**Exercise goal**: Starting at the line that contains "Open the per-page dropdown showing 20", please transcribe every line through the end of the entries, exactly and with no pictures.

* * *

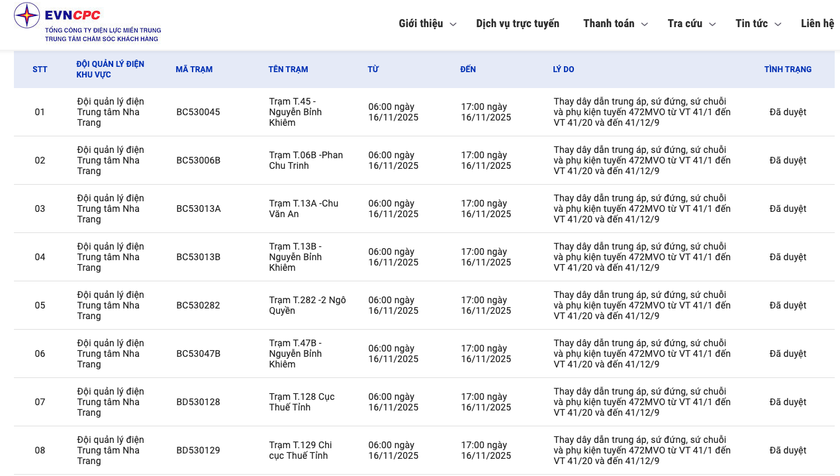Click the EVNCPC logo icon
840x476 pixels.
[27, 15]
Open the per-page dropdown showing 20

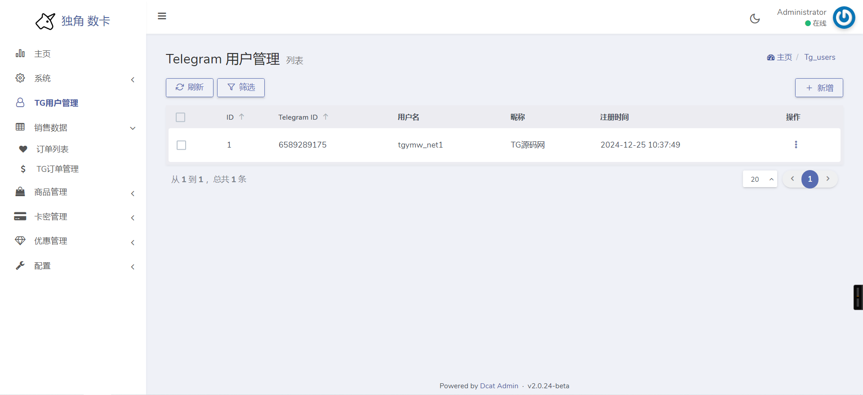click(760, 179)
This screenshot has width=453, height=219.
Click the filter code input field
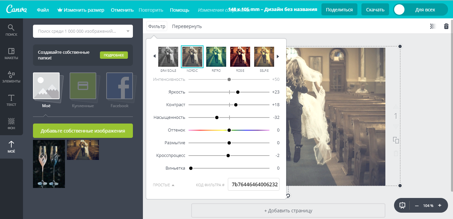pyautogui.click(x=253, y=184)
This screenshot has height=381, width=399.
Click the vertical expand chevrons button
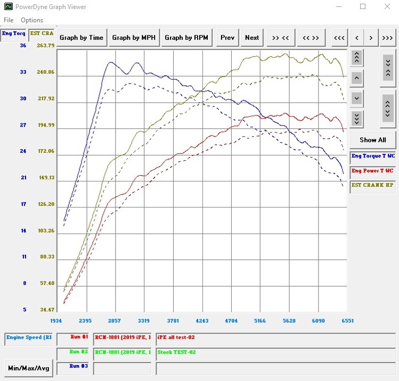388,107
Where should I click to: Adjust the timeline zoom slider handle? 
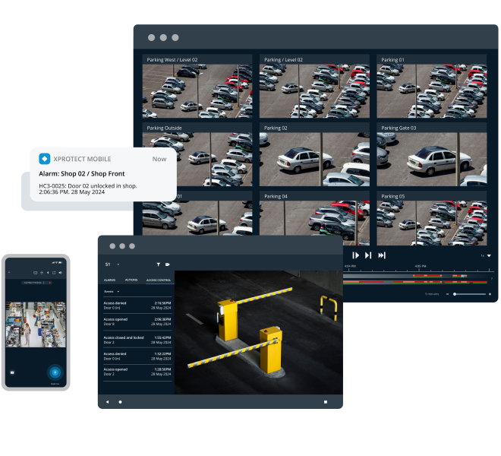point(455,293)
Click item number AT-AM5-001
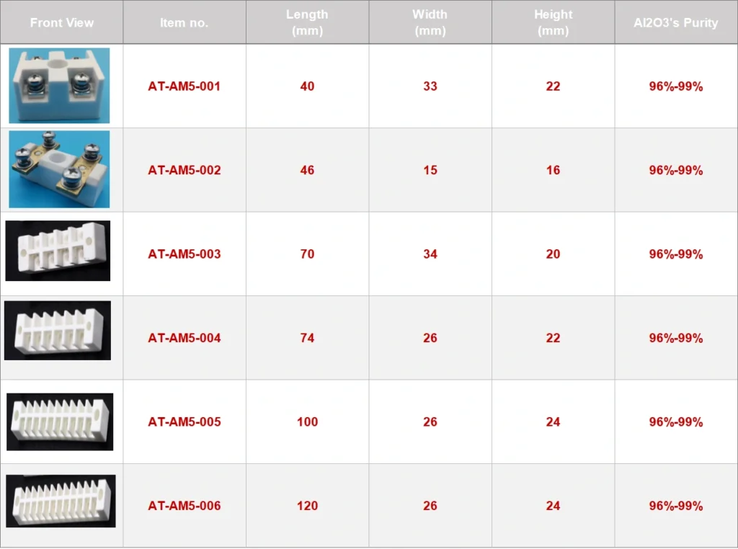Screen dimensions: 738x549 [185, 86]
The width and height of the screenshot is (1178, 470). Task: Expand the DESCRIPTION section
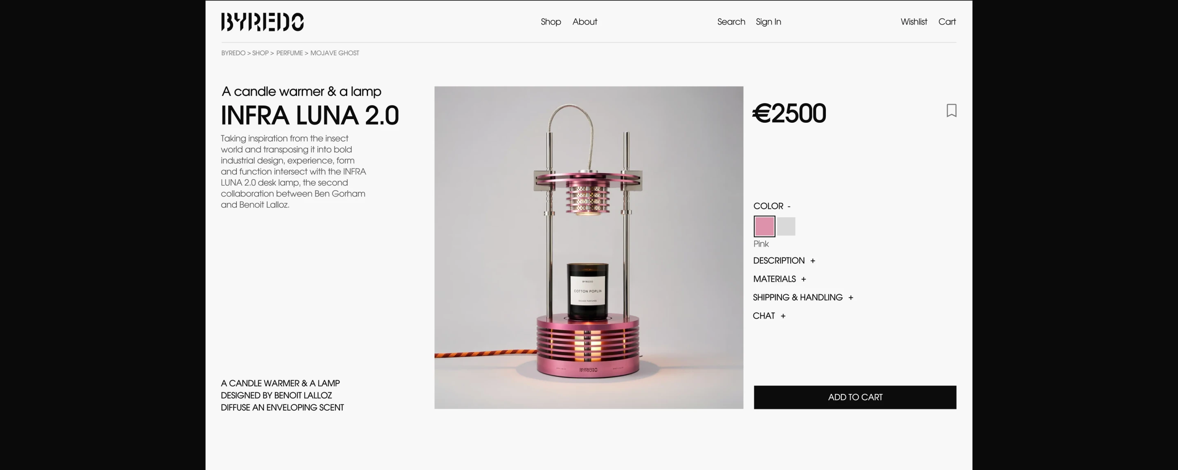click(784, 261)
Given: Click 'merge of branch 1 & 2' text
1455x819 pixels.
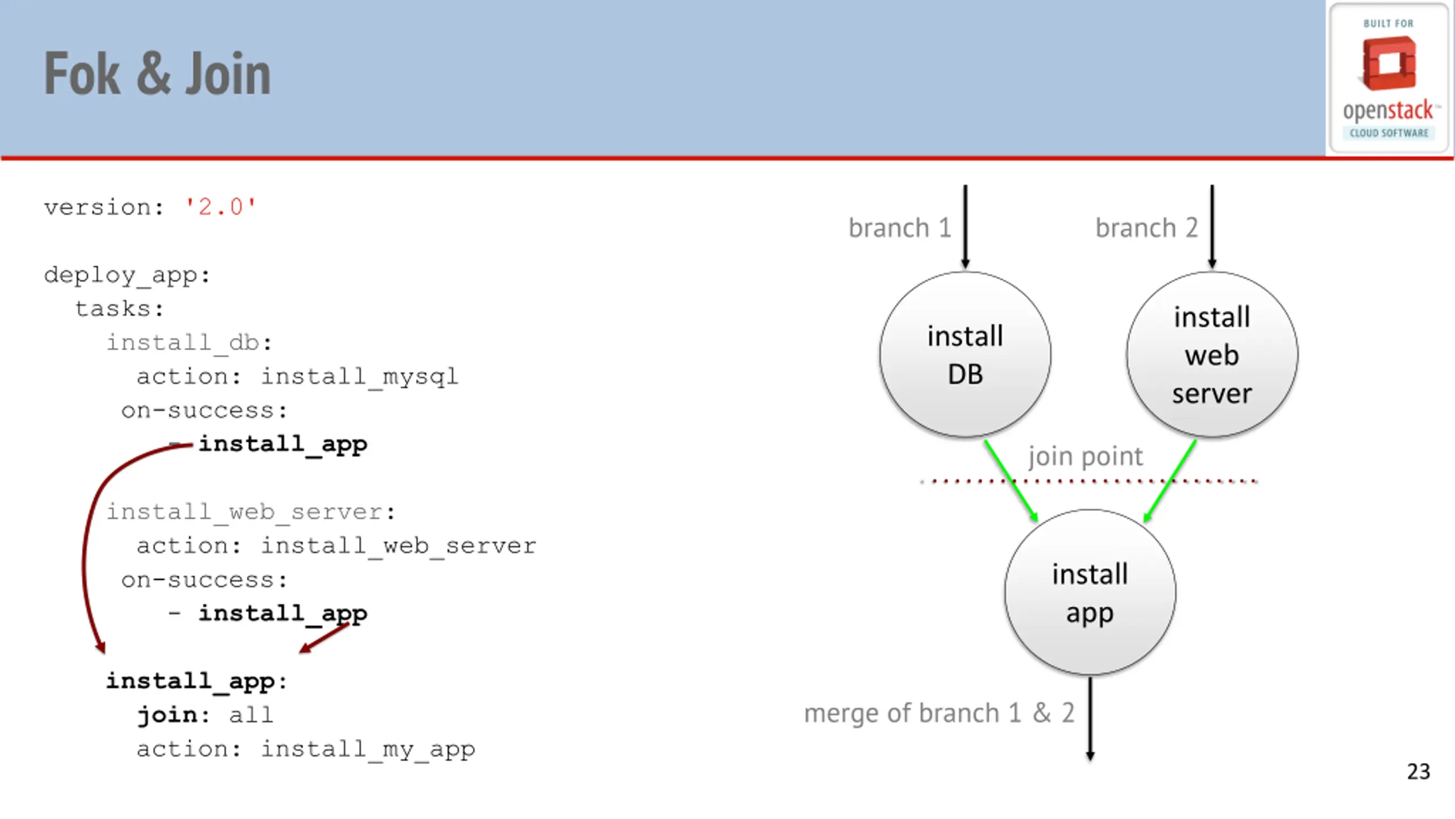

* * *

**Solution to this task**:
Open the per-page dropdown showing 20

click(760, 179)
This screenshot has width=453, height=219.
Click the filter code input field
pyautogui.click(x=253, y=184)
This screenshot has height=381, width=399.
Click the vertical expand chevrons button
388,107
Where should I click to: Adjust the timeline zoom slider handle? 
point(455,293)
Click item number AT-AM5-001
Screen dimensions: 738x549 [185, 86]
The width and height of the screenshot is (1178, 470). Task: Expand the DESCRIPTION section
click(784, 261)
Given: Click 'merge of branch 1 & 2' text
1455x819 pixels.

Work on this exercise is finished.